03.04.2019 07:26 |

Studie zeigt auf

Jeder 4. Türke möchte keine homosexuellen Nachbarn

Die Antisemitismus-Studie, die im Auftrag des Parlaments durchgeführt und jüngst präsentiert wurde, hat „besorgniserregende“ Ergebnisse gebracht - so hatte es damals Nationalratspräsident Wolfgang Sobotka (ÖVP) formuliert. Eine Nebenbefragung der Studie beleuchtete darin allerdings auch, wie vorurteilsfrei die Bevölkerung auch bezüglich 13 als Minderheit geltende Gruppen, die in Österreich leben - wie etwa Juden, Muslime, Türken oder Homosexuelle - sind. Die Ergebnisse der recht emotional angelegten Formulierung der Befragungen sind großteils eindeutig.

So wurde eingangs seitens der Studienmacher gefragt, ob sich die Befragten an den 13 angeführten Bevölkerungsgruppen als Nachbarn stören würden. Der Sinn dahinter: eine „Kontextualisierung“ des Antisemtismus, wie die Leiterin der Studie, Eva Zeglovits, erklärte. So wollte man damit beleuchten, ob Personen mit starken Vorurteile gegen Juden auch andere Minderheiten ablehnen.

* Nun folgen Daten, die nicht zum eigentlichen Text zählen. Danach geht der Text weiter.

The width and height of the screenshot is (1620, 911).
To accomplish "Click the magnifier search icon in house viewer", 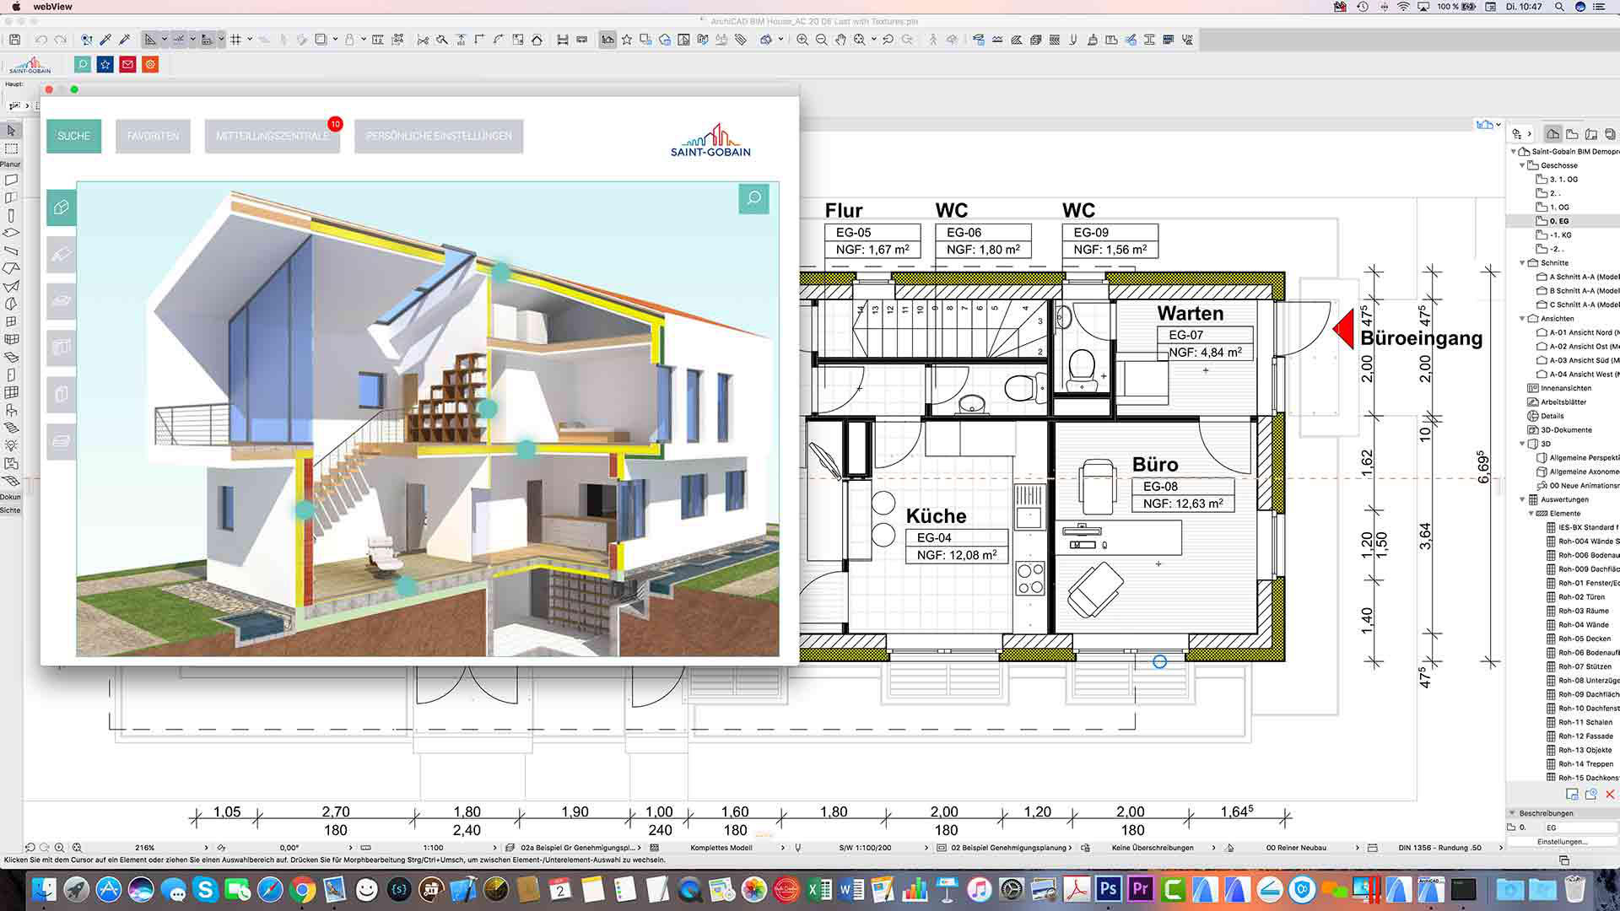I will (753, 199).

Von diesen Nachbarn fühlen wir uns gestört
Während Österreicher sich vor allem an Nachbarn aus Afghanistan, Roma und Sinti, Schwarzafrikanern und Arabern sehr gestört oder gestört fühlen würden, sieht das Ergebnis bei türkischsprachigen Studienteilnehmern anders aus. Am meisten stören sich diese an Nachbarn mit homosexueller Neigung (23 Prozent), gefolgt von Afghanen (14 Prozent) und Personen jüdischen Glaubens (13 Prozent), berichtet die „Heute“.

Sehr ähnlich fällt die Gewichtung auch bei arabisch sprechenden Befragten aus, spartenweise sogar noch weit deutlicher. Auch sie würden sich von Nachbarn, die sich gegenüber dem gleichen Geschlecht hingezogen fühlen, sehr gestört oder gestört (34 Prozent) fühlen. Und auch in dieser Gruppe werden Juden als Nachbarn stark oder eher abgelehnt (19 Prozent).

Vorurteile allgegenwärtig
„Wir gingen von der Idee aus, dass gruppenspezifische Menschenfeindlichkeit normalerweise austauschbar ist“, so Zeglovits im „Standard“. Doch das Ergebnis der Befragung zeigte auf, dass dies nicht so einfach umzulegen ist und lediglich im Einzelfall zutreffen mag. Das Resultat war je nach Minderheit sehr unterschiedlich. Deutlich zu sehen ist jedoch auch, dass Probleme bezüglich Vorurteilen allgegenwärtig sind und in jeder Bevölkerungsgruppe vertreten sein können.